Stored items
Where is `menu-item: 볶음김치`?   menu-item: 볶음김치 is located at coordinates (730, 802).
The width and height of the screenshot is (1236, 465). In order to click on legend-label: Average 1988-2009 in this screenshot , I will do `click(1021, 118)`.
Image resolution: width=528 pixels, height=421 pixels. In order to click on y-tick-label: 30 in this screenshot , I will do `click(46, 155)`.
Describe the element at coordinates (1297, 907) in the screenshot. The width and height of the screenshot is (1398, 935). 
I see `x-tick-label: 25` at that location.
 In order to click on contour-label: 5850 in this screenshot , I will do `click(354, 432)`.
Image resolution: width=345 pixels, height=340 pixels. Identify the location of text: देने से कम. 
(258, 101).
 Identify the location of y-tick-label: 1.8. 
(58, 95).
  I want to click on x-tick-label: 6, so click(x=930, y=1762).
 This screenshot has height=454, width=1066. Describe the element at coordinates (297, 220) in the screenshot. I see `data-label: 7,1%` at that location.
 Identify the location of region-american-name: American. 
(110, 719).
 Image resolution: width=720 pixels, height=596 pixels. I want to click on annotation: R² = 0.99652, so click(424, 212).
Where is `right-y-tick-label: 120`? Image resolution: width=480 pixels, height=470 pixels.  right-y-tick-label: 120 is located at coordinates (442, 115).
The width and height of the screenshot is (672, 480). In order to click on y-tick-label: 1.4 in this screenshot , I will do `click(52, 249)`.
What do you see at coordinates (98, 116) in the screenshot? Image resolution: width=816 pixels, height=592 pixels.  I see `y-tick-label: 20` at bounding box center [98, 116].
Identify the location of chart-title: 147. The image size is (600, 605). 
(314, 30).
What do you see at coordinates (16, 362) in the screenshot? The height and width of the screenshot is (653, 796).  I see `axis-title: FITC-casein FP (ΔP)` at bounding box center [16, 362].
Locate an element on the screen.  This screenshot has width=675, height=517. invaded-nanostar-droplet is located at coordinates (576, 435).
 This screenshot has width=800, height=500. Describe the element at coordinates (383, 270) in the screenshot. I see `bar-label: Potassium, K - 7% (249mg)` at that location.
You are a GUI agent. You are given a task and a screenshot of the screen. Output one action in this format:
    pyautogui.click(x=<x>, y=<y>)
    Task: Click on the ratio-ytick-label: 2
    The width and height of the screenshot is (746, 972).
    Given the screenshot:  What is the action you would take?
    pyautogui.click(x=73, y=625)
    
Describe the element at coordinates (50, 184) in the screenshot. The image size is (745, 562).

**Written task:**
Locate each line in the data above that contains the word "What", and copy every such line in full.

**Written response:**
What do you see at coordinates (98, 116) in the screenshot? Image resolution: width=816 pixels, height=592 pixels.  I see `y-tick-label: 20` at bounding box center [98, 116].
What do you see at coordinates (16, 362) in the screenshot? The height and width of the screenshot is (653, 796).  I see `axis-title: FITC-casein FP (ΔP)` at bounding box center [16, 362].
    Given the screenshot:  What is the action you would take?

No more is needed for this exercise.